■ **Recorded information**:

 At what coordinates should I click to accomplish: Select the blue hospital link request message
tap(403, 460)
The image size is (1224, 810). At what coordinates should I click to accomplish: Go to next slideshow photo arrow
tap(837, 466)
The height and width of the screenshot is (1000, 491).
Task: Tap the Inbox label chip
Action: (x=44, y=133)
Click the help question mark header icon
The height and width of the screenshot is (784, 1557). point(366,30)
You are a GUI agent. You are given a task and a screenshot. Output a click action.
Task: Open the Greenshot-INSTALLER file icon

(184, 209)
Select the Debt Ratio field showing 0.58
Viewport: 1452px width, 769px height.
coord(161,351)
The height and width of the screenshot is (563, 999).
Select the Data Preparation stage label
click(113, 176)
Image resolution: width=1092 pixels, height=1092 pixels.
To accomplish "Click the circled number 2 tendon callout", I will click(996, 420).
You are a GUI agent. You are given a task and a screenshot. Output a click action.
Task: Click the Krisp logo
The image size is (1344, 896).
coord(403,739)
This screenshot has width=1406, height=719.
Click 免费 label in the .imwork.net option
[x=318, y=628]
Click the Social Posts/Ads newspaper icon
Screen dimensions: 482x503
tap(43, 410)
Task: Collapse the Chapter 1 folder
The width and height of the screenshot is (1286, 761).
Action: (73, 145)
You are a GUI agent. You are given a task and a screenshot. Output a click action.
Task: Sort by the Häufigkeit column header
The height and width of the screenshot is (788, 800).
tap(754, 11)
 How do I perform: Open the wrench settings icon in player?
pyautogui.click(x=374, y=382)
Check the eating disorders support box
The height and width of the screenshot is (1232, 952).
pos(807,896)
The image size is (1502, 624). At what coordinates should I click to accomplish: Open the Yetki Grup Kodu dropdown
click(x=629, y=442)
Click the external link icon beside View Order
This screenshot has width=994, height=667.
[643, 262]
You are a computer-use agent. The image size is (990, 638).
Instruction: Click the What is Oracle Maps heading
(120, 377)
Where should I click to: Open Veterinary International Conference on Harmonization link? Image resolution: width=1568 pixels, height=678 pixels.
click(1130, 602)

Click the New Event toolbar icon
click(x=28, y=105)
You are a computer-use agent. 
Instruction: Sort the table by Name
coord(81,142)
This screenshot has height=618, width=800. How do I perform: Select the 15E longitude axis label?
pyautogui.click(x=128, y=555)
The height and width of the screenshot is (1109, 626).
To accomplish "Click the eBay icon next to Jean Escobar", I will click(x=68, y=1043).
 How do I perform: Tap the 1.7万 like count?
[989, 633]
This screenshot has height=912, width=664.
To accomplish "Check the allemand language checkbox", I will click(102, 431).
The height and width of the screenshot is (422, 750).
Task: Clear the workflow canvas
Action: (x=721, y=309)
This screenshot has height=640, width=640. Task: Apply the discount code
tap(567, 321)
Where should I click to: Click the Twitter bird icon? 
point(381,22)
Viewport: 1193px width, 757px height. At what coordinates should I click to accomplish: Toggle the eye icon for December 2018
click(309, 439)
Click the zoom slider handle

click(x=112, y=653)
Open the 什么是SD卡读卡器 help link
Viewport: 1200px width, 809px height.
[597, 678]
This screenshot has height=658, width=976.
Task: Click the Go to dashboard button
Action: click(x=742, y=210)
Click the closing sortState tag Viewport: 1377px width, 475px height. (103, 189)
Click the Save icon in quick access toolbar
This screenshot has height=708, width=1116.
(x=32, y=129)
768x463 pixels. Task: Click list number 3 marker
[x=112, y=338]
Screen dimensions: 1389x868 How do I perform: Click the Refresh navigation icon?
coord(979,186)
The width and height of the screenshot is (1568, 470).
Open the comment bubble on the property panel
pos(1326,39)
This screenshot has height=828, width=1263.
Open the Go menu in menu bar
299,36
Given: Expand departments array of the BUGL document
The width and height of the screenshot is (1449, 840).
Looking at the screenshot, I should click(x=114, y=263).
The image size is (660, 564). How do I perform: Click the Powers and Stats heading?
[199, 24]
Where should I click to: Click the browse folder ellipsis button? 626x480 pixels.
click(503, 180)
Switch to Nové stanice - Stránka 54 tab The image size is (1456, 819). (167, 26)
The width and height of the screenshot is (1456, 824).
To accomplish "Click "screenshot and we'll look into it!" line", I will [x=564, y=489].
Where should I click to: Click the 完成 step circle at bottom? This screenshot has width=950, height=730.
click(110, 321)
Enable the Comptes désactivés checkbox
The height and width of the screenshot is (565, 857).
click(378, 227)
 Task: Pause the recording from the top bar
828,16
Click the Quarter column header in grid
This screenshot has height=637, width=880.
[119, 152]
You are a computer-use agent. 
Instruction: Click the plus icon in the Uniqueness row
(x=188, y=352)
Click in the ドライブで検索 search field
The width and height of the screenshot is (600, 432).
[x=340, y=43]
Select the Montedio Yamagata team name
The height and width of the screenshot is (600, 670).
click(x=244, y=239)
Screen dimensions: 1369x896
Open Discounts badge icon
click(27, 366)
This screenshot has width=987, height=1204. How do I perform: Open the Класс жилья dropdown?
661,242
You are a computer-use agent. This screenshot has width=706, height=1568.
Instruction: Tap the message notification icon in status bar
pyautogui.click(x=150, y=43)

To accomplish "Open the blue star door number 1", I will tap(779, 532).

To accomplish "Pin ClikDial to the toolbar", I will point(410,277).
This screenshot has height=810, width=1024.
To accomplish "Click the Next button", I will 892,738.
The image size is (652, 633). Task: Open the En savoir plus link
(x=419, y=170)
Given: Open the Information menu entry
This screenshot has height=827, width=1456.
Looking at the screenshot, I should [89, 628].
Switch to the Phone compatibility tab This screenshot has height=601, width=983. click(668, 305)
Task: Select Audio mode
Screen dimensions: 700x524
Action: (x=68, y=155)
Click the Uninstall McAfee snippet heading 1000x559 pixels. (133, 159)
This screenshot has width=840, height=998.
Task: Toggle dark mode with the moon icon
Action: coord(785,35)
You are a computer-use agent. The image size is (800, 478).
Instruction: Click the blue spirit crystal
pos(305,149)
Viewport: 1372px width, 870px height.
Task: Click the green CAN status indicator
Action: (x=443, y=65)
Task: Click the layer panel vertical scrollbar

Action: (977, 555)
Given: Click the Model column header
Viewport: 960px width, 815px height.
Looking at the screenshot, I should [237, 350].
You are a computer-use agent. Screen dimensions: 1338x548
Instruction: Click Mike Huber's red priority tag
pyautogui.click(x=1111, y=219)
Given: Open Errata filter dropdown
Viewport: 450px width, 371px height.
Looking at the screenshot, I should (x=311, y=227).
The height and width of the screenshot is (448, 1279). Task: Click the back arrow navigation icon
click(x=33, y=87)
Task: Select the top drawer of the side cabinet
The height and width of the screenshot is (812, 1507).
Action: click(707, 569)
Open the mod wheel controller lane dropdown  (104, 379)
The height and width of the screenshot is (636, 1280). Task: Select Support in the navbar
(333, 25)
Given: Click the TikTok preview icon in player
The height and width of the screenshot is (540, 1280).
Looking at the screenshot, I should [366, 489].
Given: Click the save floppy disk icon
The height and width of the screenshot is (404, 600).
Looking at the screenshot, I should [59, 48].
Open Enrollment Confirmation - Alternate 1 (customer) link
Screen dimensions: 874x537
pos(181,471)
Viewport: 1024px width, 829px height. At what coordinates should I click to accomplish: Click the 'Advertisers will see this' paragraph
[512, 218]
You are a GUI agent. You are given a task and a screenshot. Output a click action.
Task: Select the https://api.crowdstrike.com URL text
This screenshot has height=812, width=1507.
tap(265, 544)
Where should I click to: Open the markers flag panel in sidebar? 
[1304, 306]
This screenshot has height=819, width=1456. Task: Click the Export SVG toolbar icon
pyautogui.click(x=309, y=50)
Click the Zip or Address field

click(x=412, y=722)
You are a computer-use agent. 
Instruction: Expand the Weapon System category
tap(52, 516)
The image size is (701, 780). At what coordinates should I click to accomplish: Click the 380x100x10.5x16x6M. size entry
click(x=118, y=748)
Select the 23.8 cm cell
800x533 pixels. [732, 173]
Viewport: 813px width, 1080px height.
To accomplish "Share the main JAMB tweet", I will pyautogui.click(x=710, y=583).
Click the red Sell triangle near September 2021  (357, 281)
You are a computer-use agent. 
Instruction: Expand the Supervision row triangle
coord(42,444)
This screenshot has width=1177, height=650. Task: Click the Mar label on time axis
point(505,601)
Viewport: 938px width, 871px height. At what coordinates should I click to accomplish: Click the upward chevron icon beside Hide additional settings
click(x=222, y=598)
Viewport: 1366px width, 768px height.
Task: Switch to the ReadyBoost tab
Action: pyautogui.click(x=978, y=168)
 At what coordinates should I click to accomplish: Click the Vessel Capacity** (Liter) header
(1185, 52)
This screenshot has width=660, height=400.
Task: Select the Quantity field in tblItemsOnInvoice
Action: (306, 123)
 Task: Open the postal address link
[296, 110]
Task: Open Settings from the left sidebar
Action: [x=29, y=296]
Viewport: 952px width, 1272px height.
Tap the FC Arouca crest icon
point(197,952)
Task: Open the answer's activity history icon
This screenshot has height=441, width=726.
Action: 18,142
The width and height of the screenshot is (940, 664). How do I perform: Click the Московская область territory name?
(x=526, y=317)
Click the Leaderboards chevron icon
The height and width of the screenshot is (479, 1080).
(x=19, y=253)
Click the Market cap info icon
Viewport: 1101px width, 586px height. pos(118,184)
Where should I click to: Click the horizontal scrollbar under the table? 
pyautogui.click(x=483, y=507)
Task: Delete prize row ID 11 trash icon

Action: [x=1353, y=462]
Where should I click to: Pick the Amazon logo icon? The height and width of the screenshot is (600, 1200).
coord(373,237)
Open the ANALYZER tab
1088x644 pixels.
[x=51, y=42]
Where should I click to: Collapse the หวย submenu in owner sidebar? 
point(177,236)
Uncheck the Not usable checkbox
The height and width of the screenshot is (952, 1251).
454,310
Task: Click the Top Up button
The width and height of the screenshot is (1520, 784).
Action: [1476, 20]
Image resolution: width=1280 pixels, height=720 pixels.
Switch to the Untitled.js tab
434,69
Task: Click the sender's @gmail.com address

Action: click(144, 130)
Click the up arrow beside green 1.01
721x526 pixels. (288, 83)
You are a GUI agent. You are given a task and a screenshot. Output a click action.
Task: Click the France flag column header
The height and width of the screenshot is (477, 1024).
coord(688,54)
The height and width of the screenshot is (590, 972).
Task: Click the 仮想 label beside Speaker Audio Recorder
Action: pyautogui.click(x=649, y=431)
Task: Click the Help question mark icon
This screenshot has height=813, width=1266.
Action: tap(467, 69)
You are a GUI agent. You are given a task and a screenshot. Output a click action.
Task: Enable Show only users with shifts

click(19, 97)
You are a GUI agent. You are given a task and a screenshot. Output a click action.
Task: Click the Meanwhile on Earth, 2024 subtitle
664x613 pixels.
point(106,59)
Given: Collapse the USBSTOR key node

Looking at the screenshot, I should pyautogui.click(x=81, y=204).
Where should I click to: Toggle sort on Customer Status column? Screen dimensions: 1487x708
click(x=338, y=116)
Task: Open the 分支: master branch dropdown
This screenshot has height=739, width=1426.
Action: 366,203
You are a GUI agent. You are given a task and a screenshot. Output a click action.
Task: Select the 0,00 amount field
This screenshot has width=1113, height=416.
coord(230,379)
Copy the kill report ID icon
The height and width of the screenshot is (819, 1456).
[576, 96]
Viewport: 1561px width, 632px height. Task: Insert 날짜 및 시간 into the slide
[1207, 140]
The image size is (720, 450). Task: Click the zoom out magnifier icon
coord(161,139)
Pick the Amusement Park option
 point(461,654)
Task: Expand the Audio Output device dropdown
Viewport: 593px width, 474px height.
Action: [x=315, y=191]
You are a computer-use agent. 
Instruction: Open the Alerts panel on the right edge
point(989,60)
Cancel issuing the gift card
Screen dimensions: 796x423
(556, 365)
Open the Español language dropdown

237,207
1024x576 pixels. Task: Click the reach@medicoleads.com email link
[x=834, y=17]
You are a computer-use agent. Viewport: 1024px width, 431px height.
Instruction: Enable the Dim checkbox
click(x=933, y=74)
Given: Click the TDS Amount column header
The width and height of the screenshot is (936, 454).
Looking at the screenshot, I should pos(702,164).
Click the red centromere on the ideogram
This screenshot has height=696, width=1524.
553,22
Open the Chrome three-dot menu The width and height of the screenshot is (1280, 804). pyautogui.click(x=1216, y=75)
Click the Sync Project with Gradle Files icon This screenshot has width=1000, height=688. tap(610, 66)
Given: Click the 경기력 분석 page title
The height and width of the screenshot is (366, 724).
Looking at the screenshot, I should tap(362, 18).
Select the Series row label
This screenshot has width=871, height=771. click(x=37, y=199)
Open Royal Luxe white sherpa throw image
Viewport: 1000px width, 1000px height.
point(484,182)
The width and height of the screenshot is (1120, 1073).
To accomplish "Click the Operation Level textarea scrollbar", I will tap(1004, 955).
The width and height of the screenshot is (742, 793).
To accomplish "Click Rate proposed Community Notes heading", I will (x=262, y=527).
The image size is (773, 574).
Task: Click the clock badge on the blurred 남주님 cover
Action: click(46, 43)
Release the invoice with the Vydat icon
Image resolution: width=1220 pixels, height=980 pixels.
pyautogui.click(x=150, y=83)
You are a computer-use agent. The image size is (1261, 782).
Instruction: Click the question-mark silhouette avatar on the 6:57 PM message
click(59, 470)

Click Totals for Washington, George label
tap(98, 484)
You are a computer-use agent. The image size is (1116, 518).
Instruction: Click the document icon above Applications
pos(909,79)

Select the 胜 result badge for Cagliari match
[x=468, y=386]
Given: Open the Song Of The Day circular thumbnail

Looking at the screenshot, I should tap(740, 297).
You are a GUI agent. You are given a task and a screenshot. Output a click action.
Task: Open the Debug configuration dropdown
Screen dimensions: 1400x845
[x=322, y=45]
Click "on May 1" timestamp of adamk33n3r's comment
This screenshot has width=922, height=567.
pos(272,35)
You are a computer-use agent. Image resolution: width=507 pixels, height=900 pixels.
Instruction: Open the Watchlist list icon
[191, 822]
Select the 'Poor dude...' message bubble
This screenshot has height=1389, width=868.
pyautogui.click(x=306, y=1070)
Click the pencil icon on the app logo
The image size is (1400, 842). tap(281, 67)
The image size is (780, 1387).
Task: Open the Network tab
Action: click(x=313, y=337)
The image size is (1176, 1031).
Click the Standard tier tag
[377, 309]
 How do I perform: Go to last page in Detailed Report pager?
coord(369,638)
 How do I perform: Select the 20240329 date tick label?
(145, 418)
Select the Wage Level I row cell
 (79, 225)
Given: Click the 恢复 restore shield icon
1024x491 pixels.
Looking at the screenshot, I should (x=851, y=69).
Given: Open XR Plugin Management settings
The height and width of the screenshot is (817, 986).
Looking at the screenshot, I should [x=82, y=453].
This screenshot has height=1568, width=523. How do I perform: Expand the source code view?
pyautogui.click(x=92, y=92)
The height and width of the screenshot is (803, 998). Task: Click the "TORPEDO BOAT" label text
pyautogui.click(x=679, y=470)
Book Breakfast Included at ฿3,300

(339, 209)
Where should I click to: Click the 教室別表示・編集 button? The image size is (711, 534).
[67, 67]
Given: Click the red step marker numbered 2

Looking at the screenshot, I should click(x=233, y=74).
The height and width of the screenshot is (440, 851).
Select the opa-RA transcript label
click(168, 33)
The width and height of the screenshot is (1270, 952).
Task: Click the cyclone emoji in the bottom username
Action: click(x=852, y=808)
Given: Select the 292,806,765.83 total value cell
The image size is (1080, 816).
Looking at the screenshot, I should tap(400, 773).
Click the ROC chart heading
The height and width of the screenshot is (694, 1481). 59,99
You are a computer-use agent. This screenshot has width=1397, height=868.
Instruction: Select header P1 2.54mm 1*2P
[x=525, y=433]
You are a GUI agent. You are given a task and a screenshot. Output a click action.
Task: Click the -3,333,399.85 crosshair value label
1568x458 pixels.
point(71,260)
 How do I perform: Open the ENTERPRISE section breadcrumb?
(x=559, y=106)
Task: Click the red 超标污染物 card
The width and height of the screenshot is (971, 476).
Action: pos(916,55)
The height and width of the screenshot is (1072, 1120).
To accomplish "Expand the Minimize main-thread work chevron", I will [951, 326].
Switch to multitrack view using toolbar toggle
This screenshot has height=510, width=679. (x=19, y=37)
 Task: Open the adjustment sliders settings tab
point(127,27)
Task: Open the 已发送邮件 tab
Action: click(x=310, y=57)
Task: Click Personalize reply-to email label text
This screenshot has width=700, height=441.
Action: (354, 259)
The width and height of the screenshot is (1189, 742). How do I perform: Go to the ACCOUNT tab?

■ **Work to be completed**:
Where the string "value" appears in a line of the entries above, return that line.

■ **Response area**:
Given: Select the 292,806,765.83 total value cell
Task: Click the -3,333,399.85 crosshair value label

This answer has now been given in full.